American-Argentine writer (born 1974)

Michael James Wilson (born 1974) is an American and Argentine writer based in Chile. He achieved critical acclaim and received the Critics' and National Council of Culture and the Arts awards in 2014 for his fifth novel, Leñador (2013).

==Biography==
Although Mike Wilson was born in the St. Louis, Missouri, most of his childhood and adolescence were spent in South America. When he was three years old, he arrived in Chile with his American father and Argentine mother; at seven they moved to Asunción, Paraguay, and finally settled in Buenos Aires, where Wilson would attend some primary school and receive all of his secondary education.

The family returned to the United States after his father became a diplomat during the presidency of Jimmy Carter, and Wilson entered Cornell University in New York, where he studied Hispanic Literature and met Edmundo Paz Soldán.

He returned to Chile in 2005 after receiving his doctorate, and obtained a position as professor of English Literature at the Catholic University. Since then he has resided in that country.

==Career==
He published the novel Nachtrópolis in 2003. Wilson defined it as "an alternate history set in the 40s in a version of Buenos Aires overflown by German Zeppelins and under a Perón government controlled by the Reich."

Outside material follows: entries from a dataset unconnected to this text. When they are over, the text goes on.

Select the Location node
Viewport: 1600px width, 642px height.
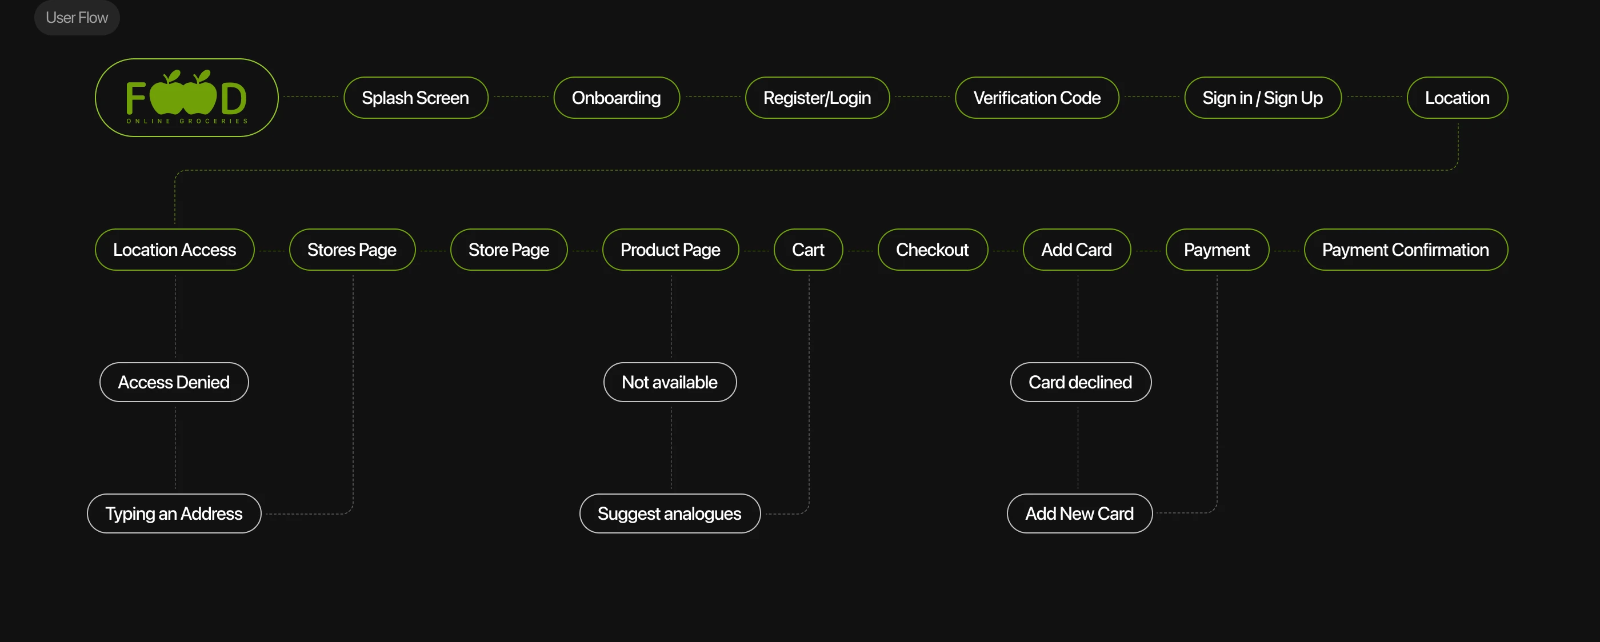(1457, 97)
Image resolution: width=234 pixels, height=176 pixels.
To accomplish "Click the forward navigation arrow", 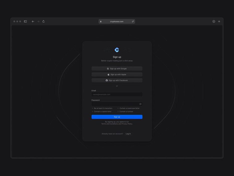I will tap(38, 21).
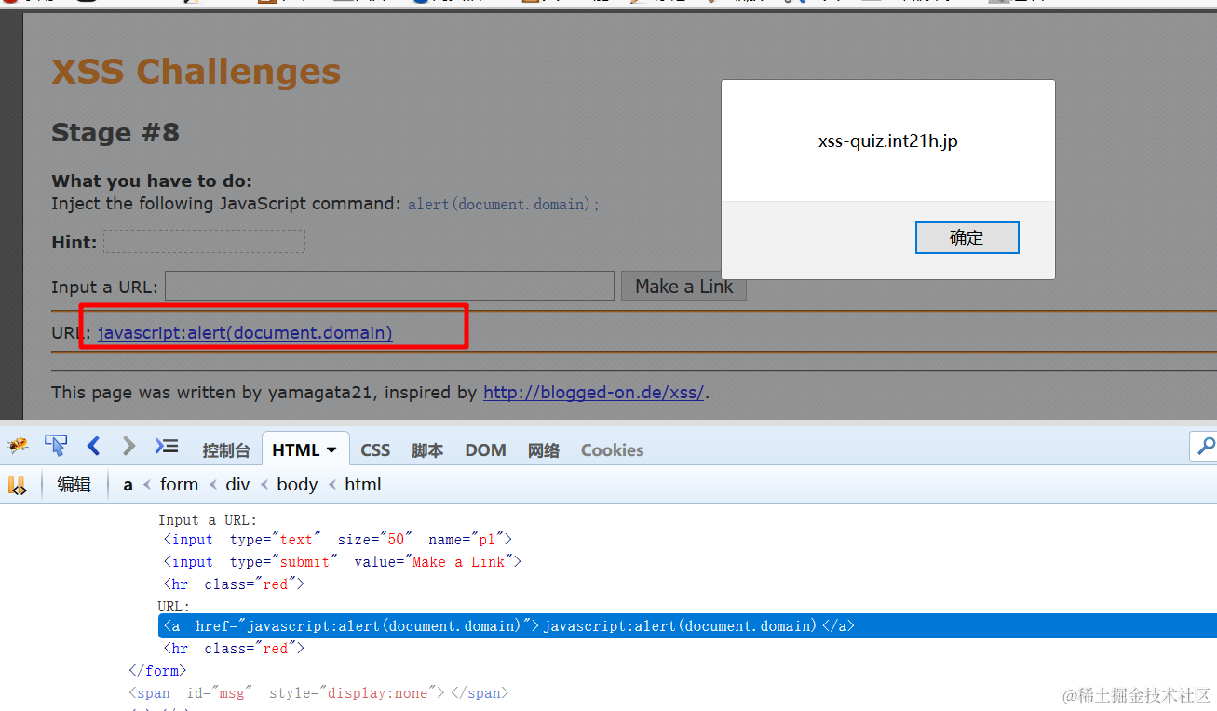
Task: Click the search magnifier in Firebug
Action: [1206, 447]
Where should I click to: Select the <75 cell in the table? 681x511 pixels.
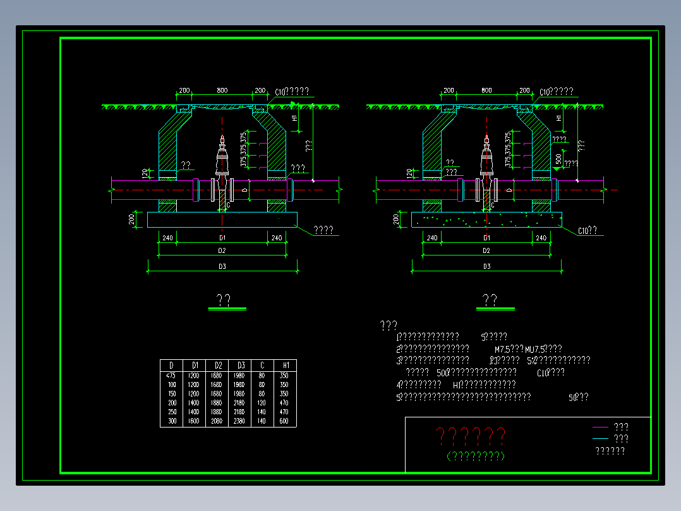(x=171, y=375)
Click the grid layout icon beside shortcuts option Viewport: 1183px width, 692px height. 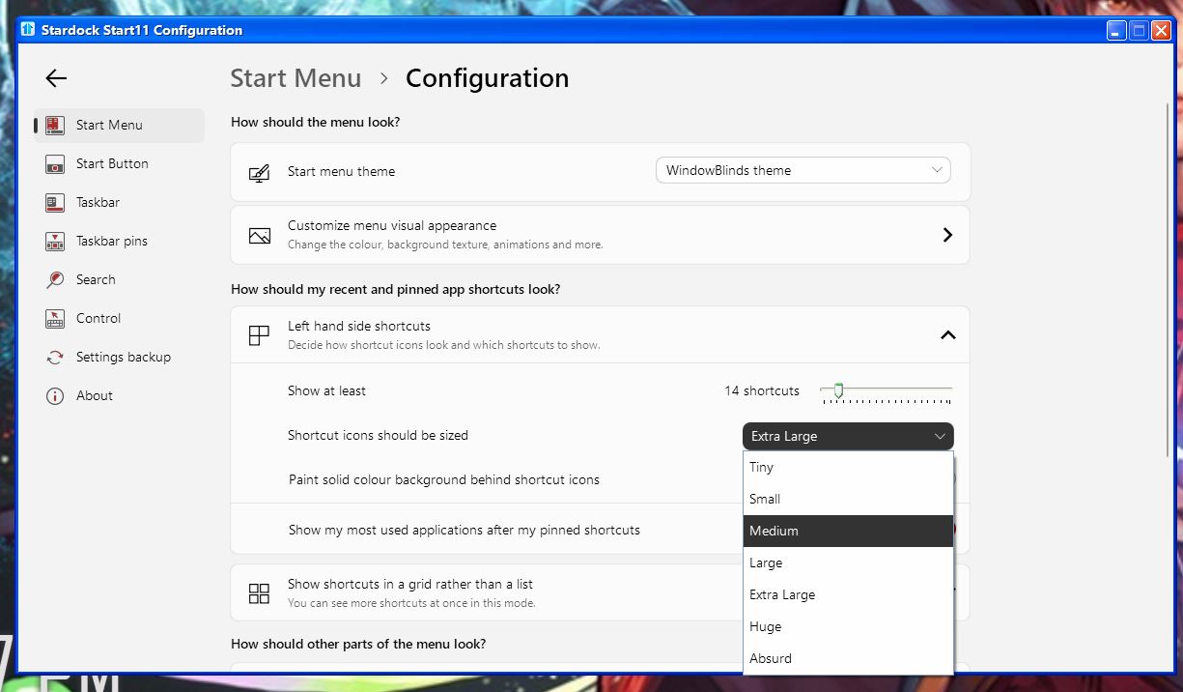click(258, 592)
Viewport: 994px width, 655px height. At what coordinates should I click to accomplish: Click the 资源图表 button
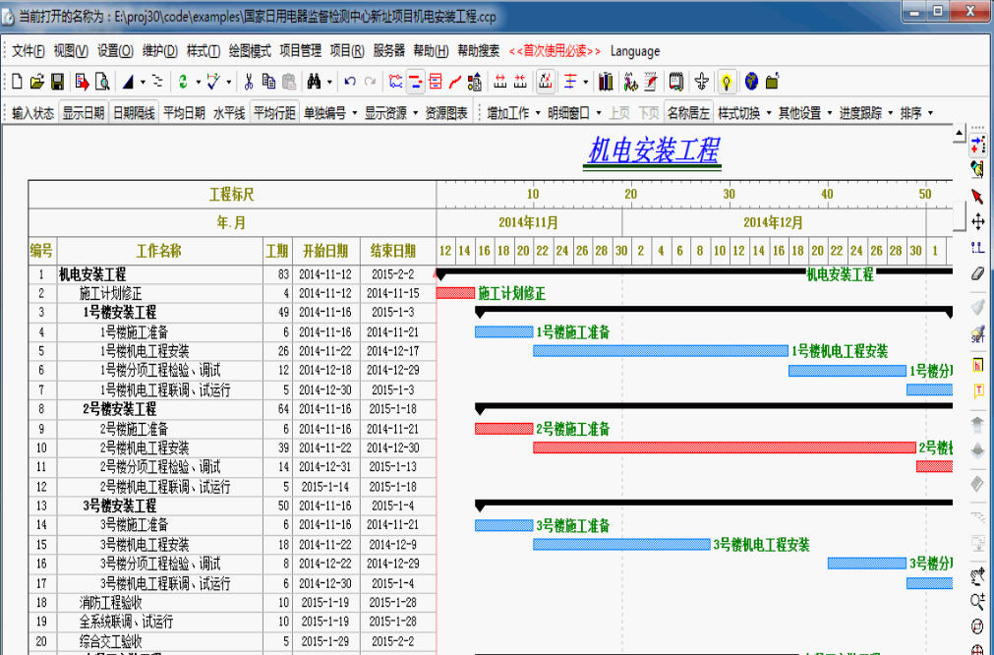pos(446,113)
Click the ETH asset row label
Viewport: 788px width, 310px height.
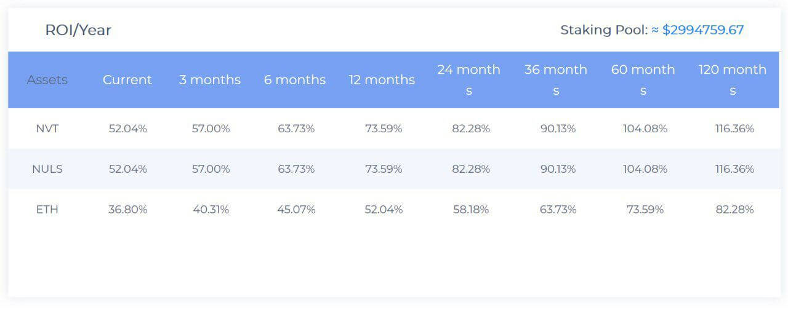[x=47, y=209]
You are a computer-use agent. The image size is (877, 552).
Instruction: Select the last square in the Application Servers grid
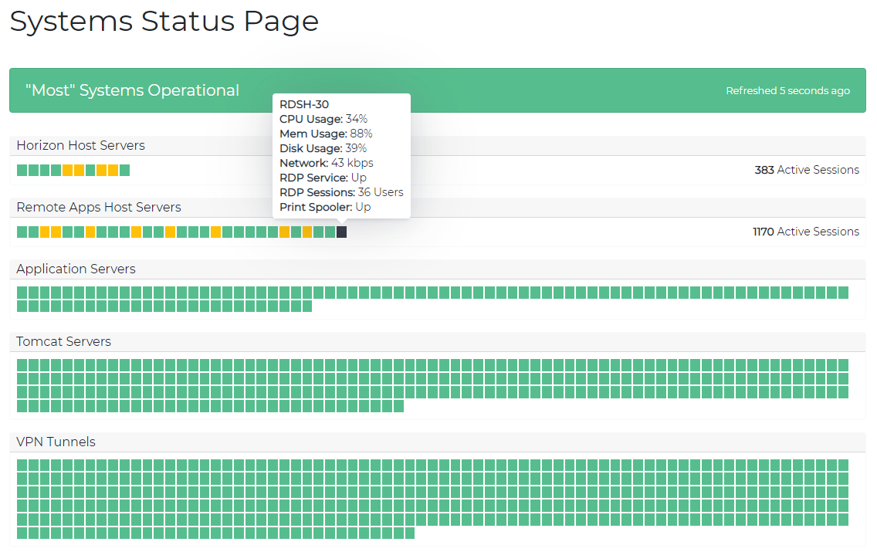coord(307,306)

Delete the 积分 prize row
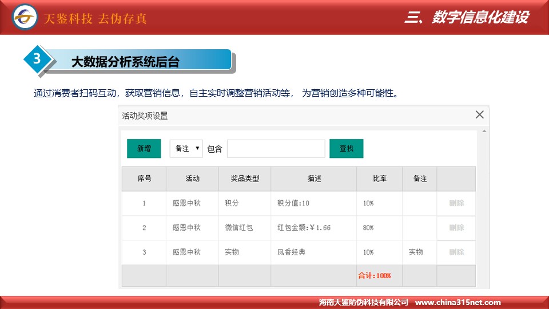(x=456, y=203)
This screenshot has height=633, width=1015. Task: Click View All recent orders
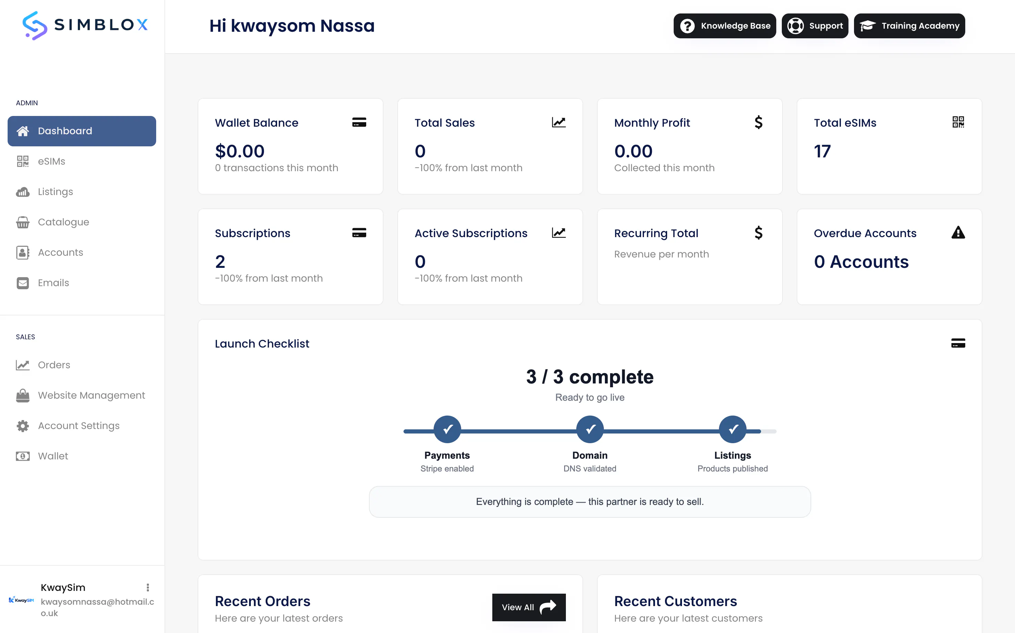pos(529,607)
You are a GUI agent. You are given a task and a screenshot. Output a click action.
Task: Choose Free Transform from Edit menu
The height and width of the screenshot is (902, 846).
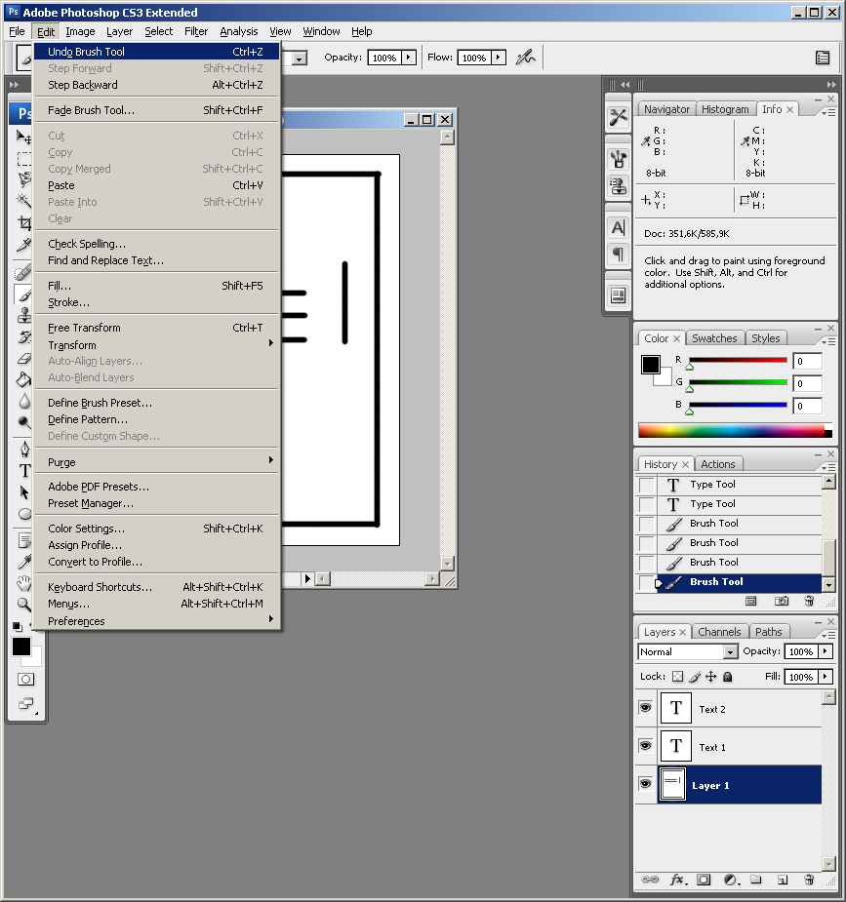[x=85, y=328]
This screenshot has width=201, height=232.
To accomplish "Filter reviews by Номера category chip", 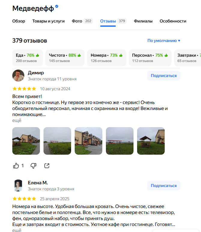I will click(x=107, y=58).
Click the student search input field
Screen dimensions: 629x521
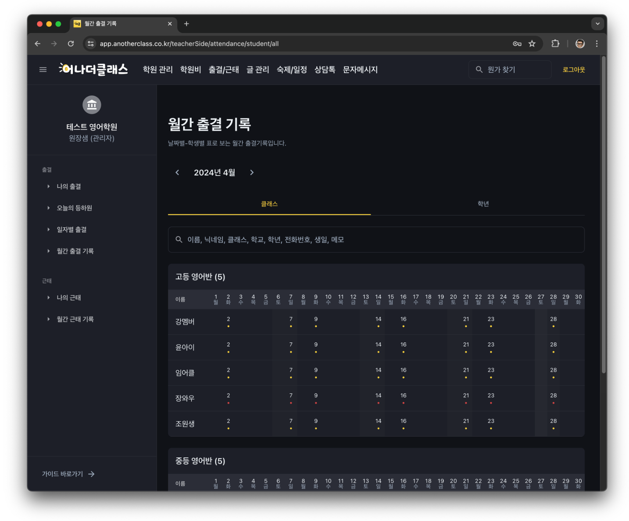(x=376, y=239)
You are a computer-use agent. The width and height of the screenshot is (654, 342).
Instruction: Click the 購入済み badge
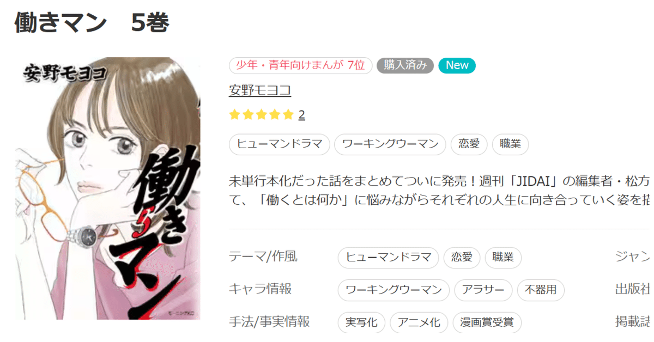(x=405, y=65)
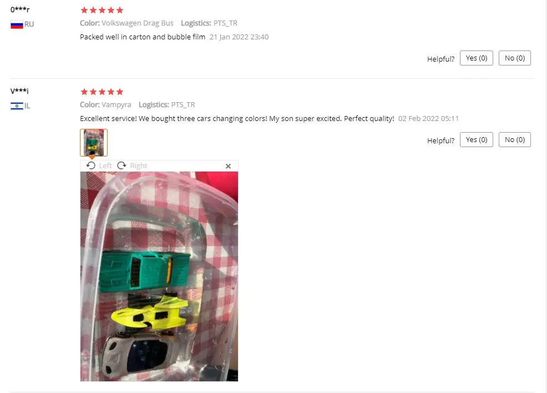Click the first red star of 0***r's rating

(x=84, y=10)
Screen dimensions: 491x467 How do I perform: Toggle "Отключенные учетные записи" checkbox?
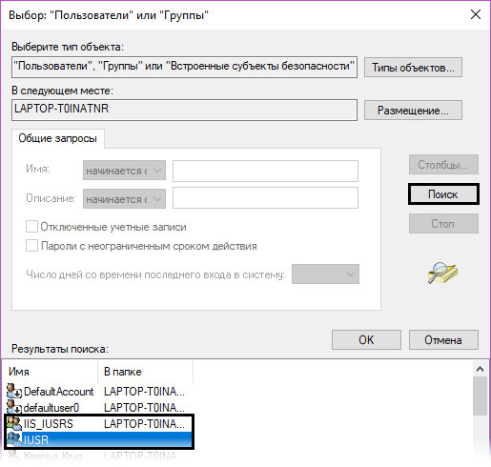(31, 227)
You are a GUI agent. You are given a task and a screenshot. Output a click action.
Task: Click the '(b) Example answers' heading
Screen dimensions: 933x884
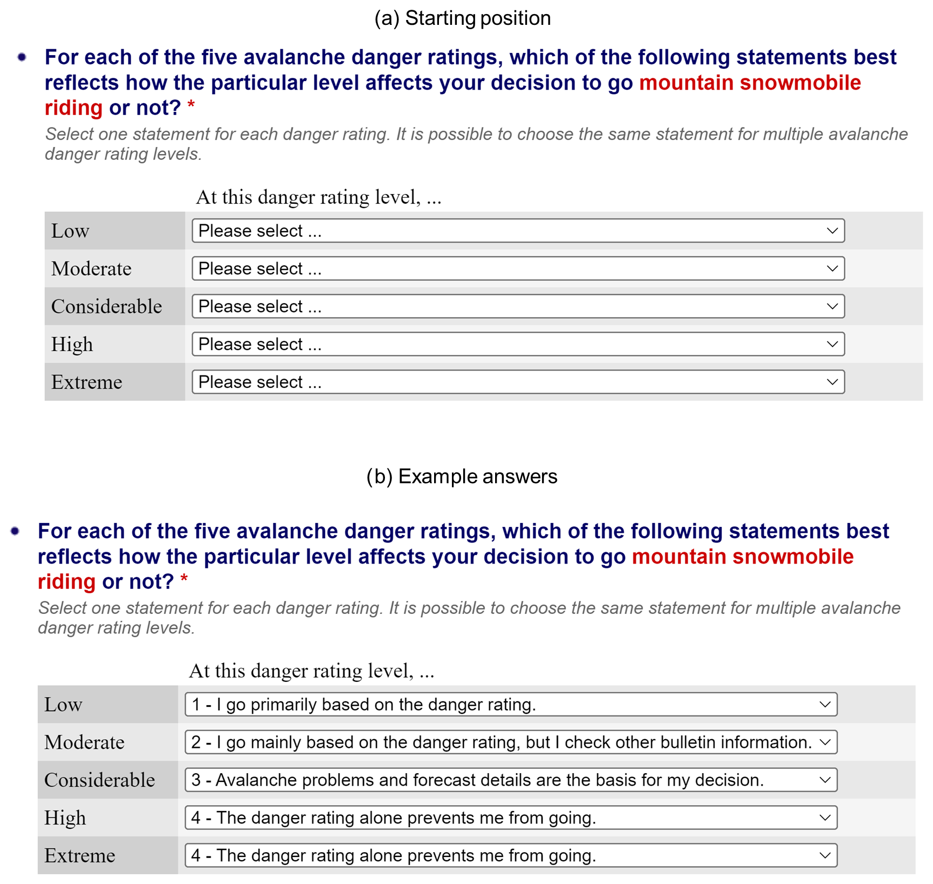pyautogui.click(x=462, y=477)
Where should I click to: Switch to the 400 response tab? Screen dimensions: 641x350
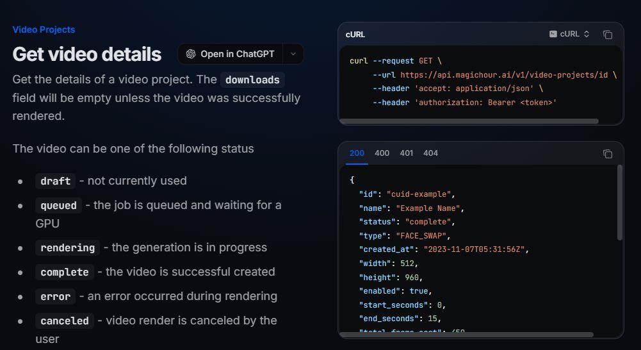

Five years later El púgil was released, a text in which "the references range from the work and life of Roberto Arlt to the aesthetics of Blade Runner, and from the classic trans-Andean comic book The Eternaut to the voice of Orson Welles reading The War of the Worlds." His 2009 post-apocalyptic novel Zombie tells the story of some teenagers who have survived the destruction of La Avellana, a neighborhood that could well be Santiago's La Dehesa, with a "devastating panorama of once perfect houses with perfect courtyards for perfect families." The boys who survive, "abandoned to their fate, end up behaving like zombies addicted to methamphetamine."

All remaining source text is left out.